Während China weiter lernt und andere Länder einlädt mitzumachen, pflegt Europa selbstbezogen die Sichtweisen und Probleme einer vergangenen Welt. Dabei bieten sich gerade die Bereiche weicher Kompetenzen für gegenseitiges Lernen zwischen China und Europa an. Historische Erfahrungen wie das Überleben existentieller Krisen, soziale Werte wie der Wert von Familie, Arbeit oder Bildung, ökonomische Einsichten wie der Zusammenhang von Innovation mit Verantwortung und philosophische Grundgedanken wie die der Aufklärung verbinden unsere Kulturen weit tiefer als wir es bislang zu denken wagen. Europa und China hätten ihr Wissen, ihre Klugheit und ihre Menschlichkeit schon mit Beginn des 19. Jahrhunderts dazu benutzen können, die eigene Vermutung zu überprüfen: ein säkularer Weg zum Glück könne auf dem Wege der Vereinigung chinesischer und europäischer Kultivierungs-Erfahrungen gelingen, durch eine vernünftige Ordnung der Welt. Das hatten Gelehrte wie Gottfried Wilhelm Leibniz, Matteo Ricci, Xu Guangqi und Voltaire vorgedacht. Die Freundschaft zwischen Ricci und Xu und ihre Zusammenschau des technischen und geistigen Wissens ihrer Welten durfte das 17. Jahrhundert nicht überleben. Heute können und müssen wir es besser machen. Eine Sino-Europäische Akademie für Angewandte Kulturkompetenz in Verbindung mit einem Freundschaftswerk könnte Vertrauen stiften, Wissen vermitteln und Zusammenarbeit einüben. Wahrscheinlich muß die Initiative dazu aus China kommen.
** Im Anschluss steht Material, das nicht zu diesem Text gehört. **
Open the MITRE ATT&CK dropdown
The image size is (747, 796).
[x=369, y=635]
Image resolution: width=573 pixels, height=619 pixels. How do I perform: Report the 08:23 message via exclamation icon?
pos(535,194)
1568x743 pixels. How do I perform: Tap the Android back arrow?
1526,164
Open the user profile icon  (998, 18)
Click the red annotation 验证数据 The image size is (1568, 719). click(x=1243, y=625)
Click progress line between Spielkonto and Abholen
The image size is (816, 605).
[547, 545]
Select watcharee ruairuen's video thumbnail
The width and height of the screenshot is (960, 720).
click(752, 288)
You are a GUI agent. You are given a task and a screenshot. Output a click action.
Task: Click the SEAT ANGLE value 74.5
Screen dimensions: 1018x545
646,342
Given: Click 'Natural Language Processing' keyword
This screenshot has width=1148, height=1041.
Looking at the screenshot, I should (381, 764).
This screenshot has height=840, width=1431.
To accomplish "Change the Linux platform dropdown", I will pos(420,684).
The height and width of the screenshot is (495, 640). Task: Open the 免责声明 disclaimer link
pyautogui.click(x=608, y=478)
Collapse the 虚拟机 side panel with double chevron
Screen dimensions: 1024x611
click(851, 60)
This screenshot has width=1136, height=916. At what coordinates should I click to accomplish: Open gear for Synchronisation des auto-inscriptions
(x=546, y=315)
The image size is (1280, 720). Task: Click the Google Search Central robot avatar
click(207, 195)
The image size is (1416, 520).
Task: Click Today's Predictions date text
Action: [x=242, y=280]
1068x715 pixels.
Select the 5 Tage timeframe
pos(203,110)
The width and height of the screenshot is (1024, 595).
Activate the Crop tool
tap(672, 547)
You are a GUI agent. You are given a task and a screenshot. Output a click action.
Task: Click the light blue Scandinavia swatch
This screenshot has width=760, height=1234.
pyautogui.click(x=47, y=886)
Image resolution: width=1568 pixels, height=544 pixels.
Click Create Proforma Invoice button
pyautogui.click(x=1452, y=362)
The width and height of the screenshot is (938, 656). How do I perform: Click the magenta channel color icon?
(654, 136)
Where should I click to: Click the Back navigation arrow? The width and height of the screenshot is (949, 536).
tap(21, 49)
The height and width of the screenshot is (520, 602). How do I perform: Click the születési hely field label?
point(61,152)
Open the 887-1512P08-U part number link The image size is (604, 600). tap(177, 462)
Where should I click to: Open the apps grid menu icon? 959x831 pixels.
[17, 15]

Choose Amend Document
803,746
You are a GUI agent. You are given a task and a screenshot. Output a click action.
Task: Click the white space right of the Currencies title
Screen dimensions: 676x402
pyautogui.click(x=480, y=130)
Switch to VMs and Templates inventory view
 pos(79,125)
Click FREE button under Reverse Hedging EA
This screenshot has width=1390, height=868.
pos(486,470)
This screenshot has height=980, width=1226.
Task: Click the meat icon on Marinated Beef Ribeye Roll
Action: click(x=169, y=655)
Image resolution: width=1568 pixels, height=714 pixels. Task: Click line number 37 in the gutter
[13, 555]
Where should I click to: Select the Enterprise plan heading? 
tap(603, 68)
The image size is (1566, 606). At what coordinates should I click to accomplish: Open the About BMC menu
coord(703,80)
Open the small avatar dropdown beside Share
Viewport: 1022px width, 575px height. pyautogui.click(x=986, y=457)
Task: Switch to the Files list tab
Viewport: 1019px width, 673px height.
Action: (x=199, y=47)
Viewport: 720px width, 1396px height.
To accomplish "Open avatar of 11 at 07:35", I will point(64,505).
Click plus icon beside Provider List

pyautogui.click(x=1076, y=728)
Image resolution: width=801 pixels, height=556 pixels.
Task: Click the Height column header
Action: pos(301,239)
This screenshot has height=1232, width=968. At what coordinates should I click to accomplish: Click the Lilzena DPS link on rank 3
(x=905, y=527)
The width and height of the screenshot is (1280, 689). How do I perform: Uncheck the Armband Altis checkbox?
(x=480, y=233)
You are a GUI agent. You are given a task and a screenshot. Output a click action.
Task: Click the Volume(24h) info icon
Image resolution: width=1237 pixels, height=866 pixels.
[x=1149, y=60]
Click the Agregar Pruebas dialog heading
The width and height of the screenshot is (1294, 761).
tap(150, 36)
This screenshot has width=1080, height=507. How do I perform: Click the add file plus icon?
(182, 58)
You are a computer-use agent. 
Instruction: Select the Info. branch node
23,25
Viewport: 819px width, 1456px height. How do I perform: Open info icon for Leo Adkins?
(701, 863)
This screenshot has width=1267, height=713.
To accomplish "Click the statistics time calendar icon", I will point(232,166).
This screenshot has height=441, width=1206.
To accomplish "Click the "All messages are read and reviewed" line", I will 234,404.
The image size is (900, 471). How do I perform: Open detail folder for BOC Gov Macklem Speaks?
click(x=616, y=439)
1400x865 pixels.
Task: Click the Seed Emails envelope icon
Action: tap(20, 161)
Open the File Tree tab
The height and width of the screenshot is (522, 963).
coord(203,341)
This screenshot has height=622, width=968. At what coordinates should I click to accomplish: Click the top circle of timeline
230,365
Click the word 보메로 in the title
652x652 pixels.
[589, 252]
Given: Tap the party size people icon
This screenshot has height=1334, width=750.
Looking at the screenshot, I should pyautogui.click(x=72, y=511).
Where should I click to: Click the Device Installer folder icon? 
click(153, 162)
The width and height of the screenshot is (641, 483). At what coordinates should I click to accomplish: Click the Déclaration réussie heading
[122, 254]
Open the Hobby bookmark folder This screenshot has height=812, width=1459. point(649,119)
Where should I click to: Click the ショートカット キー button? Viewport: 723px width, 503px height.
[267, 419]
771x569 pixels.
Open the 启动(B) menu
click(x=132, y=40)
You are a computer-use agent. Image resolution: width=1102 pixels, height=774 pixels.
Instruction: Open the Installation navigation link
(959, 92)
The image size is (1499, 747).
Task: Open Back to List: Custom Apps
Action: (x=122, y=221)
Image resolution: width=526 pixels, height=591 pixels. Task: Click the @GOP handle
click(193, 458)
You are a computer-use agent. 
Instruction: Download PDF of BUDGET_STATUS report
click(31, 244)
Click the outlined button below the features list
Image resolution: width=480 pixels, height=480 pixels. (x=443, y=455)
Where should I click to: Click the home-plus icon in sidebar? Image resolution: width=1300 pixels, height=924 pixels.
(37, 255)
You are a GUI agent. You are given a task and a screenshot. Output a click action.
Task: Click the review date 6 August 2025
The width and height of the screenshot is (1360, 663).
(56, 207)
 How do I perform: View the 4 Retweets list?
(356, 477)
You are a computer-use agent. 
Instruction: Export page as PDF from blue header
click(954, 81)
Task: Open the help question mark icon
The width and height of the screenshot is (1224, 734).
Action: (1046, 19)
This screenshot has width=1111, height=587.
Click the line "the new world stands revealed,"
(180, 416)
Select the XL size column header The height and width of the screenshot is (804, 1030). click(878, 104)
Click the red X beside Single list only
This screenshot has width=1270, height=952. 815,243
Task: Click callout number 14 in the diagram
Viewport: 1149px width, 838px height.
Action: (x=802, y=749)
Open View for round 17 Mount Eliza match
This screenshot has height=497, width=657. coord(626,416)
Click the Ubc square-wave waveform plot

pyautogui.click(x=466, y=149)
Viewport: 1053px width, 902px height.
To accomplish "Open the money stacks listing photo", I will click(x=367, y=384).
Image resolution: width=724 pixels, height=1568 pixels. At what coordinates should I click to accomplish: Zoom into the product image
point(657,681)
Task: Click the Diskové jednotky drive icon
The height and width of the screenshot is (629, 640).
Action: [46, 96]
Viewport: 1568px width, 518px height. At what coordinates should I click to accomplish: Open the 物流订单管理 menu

Chinas Erneuerung geht weiter. Der Prozeß der Reifung aus seinen eigenen Gründen ist noch nicht abgeschlossen. Im Gegenteil: wenn die Volksrepublik weiterhin Bildung und „Lernen zu lernen“ ausbaut, kann diese Reifung sich zu einem neuen Modell der Kultivierung entwickeln, das die Gestaltung der Welt inspiriert. Es ist Zeit, daß Europa sich auf diesen Reifeprozeß einläßt, damit eine bilaterale Entwicklung möglich wird.
Der Autor ist habilitierter Philosoph und Sinologe. Er lebt und arbeitet zwischen Berlin und Hongkong. Zuletzt hat er die Bildungseinrichtung „Europäisches Zentrum für chinesisches Denken“ mitbegründet. Die Meinung des Autors spiegelt die Position unserer Webseite nicht notwendigerweise wider.